# Back in Vogue? T-Jet Belly Pans!



## mikeponiatowski (Jan 24, 2006)

I confess to rediscovering Belly Pans for T-Jet. 

I like the looks of a stock/customized T-Jet with cool wheels. I like the overall performance and handling of a Fray type T-Jet set-up. I suggest here that the good old Belly Pan can give you both. 

Belly pans offer the following:
* Realistic and improved cornering versus magnet cars
* Minimize pick-up shoe hop and deslotting from bumps
* Improved traction over stock T-Jets
* Lowered center of gravity
* Works on any T-Jet set-up. 
* No ugly (FRAY Type) cars!!!!

I have purchased a couple different styles off E-bay and from RTHO all provide significant improvements over stock T-jets and I can have cars that look great too!

Don't G-Jets use brass weights for the same reasons that belly pans are used on T-Jets?


----------



## AfxToo (Aug 29, 2003)

Handling pans add weight where it's most needed, low down close to the track. As with all attempts to balance a car for better racing characteristics with weights, handling pans went out of vogue when magnets were found to provide much the same (and eventually dramatically better) results than adding weights and pans. As we see more cars return to traditional weight and balance hop-up techniques there can certainly be a place for handling pans again.

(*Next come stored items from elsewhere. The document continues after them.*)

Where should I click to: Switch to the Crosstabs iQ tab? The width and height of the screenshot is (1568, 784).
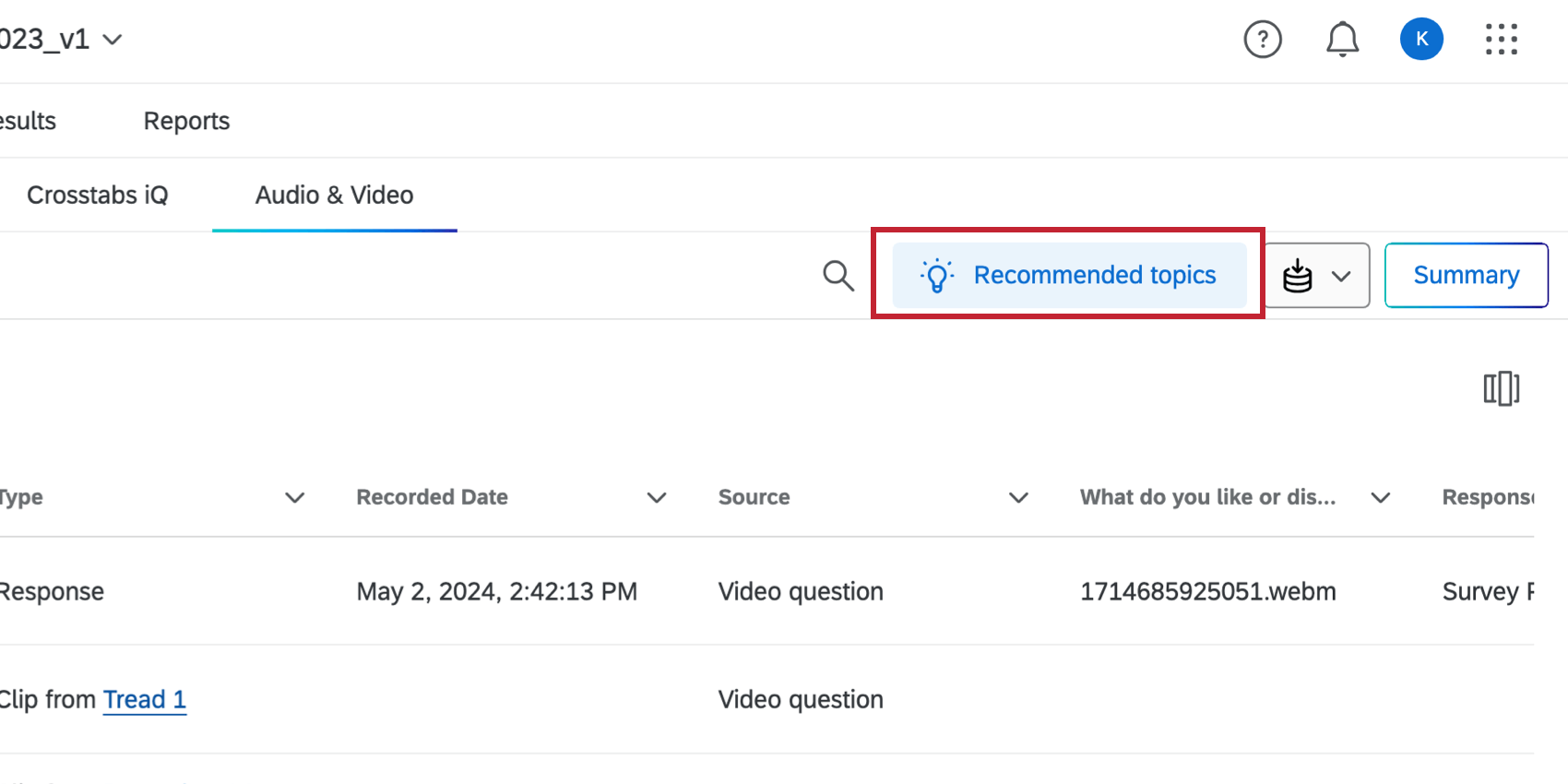[x=98, y=196]
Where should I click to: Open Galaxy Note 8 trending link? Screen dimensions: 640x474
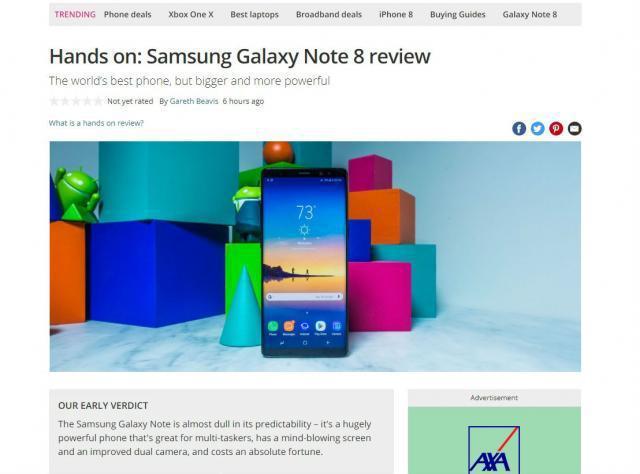click(x=529, y=14)

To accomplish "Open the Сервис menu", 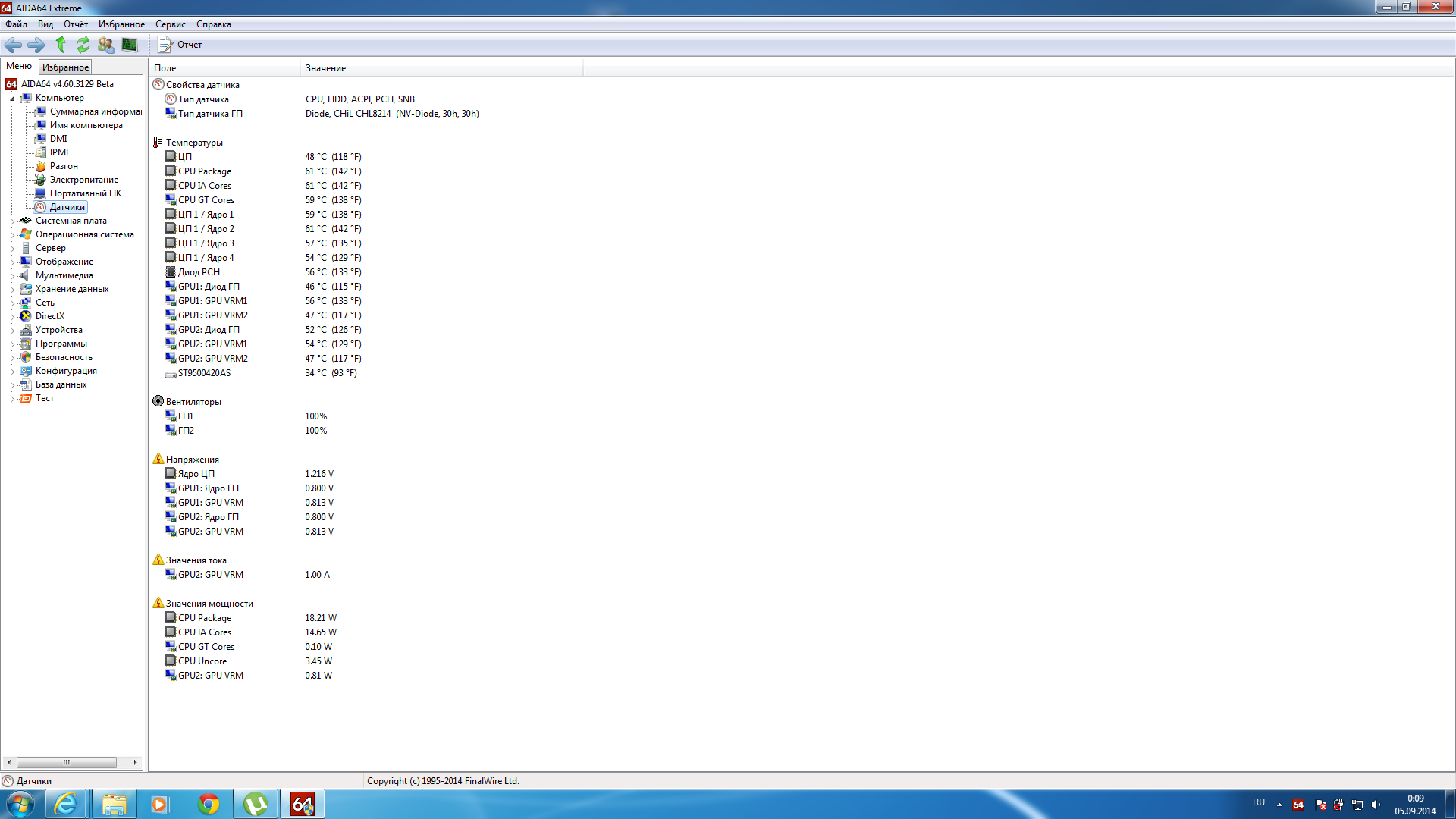I will click(171, 24).
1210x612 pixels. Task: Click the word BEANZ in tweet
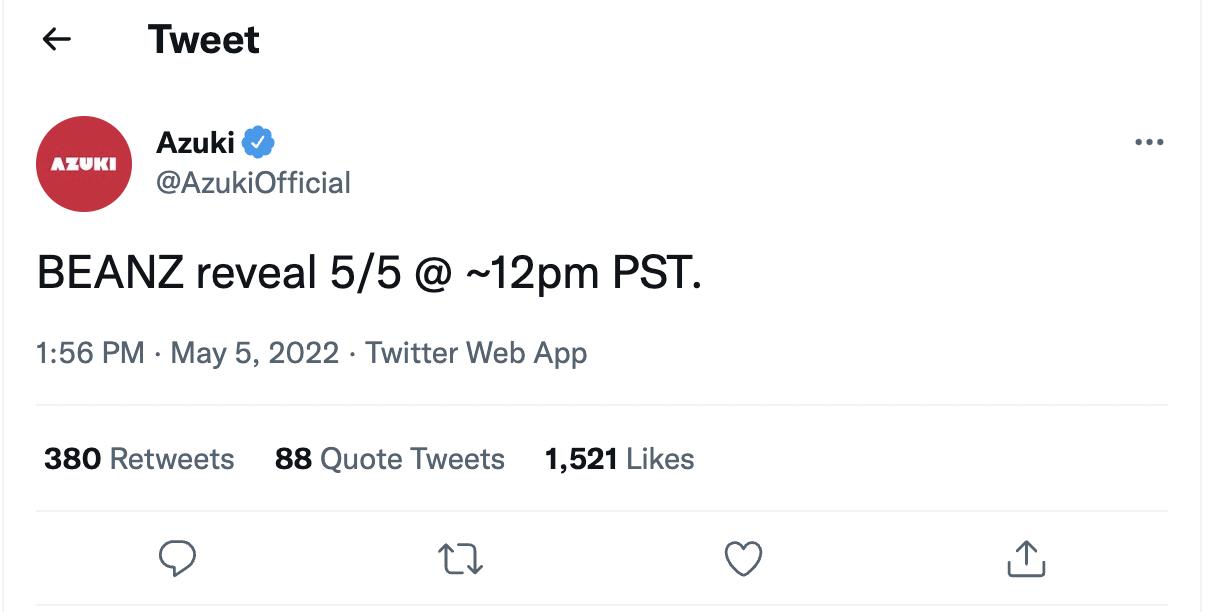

I have a few in my inventory and they definitely give the car a better handling profile with the right setup. They are yet another of many modification options available for a racing class, one that has no bearing on whether other techniques including Fray-style and magnetic traction classes are also used. Nothing exists at the exclusion of anything else and no truly new ideas have surfaced in decades. There's a time and place for every conceivable stock and modified class of racing you'd like to participate in, so if running brass pans does it for you, slap on a pan and go for it. 

If you use a pan, try using nylon screws (at least for the rear) if you can find some.

I like the Fray look as long as all cars in the class are similarly styled. I also like running Fray style chassis under AFX sized hard bodies. I'd love to run Fray style TJets with full width Lexan bodies that cover the wheels. To me, Lexan bodied FrayJets would be the bomb.


----------



## cbwho (Dec 14, 2021)

Any sellers of brass pans?


----------



## N.H. Norman (Jan 19, 2004)

Ebay would be your best bet.
They come up from time to time.


----------